The Moving Average method can be recommended for trend analysis under the following conditions:

  1. The data set is relatively large: The moving average method is more effective when applied to a large data set. This is because the method averages out the random fluctuations in the data, which are more likely to cancel each other out in a large data set.

  2. The data shows a clear trend: The moving average method is best suited for data that shows a clear upward or downward trend over time. If the data is too erratic, the moving average may not accurately reflect the underlying trend.

  3. The data does not have a seasonal component: The moving average method is not suitable for data that shows a seasonal pattern. This is because the method will average out the seasonal fluctuations, making it difficult to identify the underlying trend.

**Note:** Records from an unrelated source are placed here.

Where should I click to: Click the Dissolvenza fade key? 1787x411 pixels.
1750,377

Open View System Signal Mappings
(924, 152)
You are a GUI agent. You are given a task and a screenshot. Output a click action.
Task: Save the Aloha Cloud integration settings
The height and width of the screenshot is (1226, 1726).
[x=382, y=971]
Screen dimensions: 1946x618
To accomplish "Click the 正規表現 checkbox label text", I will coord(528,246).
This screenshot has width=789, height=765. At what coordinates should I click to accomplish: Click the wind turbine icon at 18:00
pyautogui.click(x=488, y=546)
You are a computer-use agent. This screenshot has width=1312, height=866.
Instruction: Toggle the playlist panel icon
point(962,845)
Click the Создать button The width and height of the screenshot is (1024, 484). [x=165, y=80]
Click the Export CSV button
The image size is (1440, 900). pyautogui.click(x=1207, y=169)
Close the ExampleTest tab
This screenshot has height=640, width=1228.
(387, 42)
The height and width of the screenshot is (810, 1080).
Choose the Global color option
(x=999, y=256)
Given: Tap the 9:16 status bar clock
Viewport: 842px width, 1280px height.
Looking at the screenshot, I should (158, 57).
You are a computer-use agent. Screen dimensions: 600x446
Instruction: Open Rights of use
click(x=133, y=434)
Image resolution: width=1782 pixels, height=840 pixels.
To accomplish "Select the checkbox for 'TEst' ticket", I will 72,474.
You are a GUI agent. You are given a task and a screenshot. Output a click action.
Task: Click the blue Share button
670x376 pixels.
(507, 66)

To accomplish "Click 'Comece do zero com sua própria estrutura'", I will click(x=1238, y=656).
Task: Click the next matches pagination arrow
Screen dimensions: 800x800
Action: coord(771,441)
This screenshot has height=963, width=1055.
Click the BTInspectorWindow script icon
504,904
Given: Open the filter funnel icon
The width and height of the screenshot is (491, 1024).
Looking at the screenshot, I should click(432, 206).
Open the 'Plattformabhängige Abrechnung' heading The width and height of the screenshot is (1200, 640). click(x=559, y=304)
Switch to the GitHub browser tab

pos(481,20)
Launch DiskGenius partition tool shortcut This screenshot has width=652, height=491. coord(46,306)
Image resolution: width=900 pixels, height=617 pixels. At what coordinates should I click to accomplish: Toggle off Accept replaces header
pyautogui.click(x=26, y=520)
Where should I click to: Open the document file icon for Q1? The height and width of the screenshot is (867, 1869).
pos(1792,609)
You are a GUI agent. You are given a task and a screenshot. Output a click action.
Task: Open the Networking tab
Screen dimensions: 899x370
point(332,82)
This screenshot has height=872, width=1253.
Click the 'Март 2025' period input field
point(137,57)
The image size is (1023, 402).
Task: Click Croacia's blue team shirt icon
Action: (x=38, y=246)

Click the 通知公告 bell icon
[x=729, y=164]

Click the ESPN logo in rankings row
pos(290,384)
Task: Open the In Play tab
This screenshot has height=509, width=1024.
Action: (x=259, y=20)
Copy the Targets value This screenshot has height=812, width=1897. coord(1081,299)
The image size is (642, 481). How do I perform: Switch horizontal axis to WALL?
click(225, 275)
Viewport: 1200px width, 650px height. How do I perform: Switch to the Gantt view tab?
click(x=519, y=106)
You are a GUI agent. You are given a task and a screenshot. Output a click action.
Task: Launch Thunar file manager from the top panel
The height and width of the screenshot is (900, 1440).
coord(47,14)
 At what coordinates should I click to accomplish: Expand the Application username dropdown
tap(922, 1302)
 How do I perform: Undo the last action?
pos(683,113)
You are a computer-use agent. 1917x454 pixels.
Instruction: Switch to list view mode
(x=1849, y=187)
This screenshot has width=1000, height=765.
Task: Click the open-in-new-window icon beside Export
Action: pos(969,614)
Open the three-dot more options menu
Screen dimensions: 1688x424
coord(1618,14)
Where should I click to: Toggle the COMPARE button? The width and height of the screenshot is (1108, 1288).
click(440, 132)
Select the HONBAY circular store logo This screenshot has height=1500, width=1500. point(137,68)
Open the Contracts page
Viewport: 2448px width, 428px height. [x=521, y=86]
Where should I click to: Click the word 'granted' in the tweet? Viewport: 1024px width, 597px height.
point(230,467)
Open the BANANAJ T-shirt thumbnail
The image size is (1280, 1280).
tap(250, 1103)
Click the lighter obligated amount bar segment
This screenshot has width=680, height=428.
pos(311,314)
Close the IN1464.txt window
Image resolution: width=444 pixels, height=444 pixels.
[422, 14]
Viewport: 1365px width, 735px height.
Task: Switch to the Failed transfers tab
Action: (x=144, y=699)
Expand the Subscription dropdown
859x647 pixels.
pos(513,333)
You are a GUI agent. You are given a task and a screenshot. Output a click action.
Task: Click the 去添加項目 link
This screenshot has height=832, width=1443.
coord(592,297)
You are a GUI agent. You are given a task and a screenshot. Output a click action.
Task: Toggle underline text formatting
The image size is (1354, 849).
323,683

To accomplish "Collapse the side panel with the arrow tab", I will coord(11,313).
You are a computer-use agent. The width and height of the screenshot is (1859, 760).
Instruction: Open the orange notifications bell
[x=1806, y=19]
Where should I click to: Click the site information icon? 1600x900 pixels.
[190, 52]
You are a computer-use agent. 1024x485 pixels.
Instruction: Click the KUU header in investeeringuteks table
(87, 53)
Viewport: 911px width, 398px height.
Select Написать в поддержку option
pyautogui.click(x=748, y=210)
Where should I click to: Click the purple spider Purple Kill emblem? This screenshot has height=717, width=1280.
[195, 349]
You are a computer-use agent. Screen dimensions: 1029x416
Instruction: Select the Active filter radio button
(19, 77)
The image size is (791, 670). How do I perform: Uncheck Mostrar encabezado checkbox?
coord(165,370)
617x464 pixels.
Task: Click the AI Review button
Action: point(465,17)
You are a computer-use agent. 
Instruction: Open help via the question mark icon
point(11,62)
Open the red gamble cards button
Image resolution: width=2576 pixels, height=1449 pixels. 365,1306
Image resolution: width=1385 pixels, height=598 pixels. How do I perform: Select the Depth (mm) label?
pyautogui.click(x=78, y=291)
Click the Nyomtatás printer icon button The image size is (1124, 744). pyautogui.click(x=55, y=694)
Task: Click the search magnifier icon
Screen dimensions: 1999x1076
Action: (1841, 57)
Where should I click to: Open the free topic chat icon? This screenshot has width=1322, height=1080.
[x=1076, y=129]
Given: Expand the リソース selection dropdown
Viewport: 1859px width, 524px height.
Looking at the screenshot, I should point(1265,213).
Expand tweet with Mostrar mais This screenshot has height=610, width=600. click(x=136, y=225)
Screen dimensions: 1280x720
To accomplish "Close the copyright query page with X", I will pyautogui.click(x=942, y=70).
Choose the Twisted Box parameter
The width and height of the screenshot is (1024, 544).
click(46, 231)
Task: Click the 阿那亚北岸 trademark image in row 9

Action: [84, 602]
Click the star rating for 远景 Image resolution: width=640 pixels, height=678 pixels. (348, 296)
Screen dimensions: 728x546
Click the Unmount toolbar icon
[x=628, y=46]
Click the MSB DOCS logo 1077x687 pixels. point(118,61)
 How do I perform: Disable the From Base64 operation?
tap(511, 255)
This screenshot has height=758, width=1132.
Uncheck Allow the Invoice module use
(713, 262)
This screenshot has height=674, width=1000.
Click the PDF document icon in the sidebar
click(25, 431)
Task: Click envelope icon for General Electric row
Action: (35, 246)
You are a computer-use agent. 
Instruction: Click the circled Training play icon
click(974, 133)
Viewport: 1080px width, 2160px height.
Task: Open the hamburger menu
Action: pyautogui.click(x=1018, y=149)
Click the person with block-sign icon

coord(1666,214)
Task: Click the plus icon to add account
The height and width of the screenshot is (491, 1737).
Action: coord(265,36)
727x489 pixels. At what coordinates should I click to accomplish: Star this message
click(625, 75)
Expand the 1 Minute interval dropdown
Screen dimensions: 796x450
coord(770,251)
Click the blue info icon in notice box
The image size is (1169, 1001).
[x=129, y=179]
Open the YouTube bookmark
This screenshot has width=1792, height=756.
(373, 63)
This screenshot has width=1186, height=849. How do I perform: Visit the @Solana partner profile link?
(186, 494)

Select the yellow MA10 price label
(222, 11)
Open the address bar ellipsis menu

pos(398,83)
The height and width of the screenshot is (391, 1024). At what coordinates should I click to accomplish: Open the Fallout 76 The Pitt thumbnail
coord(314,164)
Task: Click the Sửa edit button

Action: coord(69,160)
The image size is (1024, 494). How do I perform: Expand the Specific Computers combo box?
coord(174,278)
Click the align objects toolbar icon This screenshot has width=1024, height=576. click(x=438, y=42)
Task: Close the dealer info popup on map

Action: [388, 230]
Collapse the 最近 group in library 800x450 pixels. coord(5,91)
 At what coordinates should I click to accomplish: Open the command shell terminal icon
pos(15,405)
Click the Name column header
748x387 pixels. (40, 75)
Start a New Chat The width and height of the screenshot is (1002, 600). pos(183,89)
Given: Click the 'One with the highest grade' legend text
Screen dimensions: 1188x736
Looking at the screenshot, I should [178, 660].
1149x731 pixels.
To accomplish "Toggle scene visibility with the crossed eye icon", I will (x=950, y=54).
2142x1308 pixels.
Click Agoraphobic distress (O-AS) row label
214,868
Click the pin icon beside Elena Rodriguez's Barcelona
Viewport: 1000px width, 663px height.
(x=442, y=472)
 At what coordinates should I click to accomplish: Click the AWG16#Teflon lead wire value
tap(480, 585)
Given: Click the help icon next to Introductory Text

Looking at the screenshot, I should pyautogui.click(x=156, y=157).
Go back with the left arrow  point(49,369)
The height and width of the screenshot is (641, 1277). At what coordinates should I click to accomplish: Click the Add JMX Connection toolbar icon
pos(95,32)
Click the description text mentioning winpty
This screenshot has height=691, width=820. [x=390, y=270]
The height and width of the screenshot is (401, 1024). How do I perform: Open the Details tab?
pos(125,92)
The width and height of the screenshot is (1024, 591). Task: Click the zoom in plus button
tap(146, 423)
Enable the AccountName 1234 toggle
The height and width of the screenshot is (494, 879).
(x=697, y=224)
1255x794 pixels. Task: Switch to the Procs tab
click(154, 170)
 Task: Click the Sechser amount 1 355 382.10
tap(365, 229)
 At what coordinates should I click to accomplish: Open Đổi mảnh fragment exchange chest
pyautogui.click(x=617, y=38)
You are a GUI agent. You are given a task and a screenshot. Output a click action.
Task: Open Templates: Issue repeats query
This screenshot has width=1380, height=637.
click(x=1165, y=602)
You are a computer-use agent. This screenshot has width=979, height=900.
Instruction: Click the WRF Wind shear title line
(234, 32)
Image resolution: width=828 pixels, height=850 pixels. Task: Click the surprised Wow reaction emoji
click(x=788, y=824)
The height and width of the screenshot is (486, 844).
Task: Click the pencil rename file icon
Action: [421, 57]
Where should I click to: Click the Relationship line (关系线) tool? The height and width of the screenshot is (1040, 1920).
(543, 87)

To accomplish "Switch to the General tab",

To determine the period of the moving average, you can use the following steps:

  1. Start with a short period: Begin by calculating the moving average for a short period, such as 3 or 5 data points. This will give you a rough idea of the trend in the data.

  2. Increase the period gradually: If the moving average for the short period is too erratic, increase the period gradually until you find a period that smooths out the fluctuations in the data but still reflects the underlying trend.

  3. Test different periods: It may be helpful to calculate the moving average for several different periods and compare the results. This can help you find the optimal period for your data.

Remember, the goal is to find a period that smooths out the random fluctuations in the data without obscuring the underlying trend.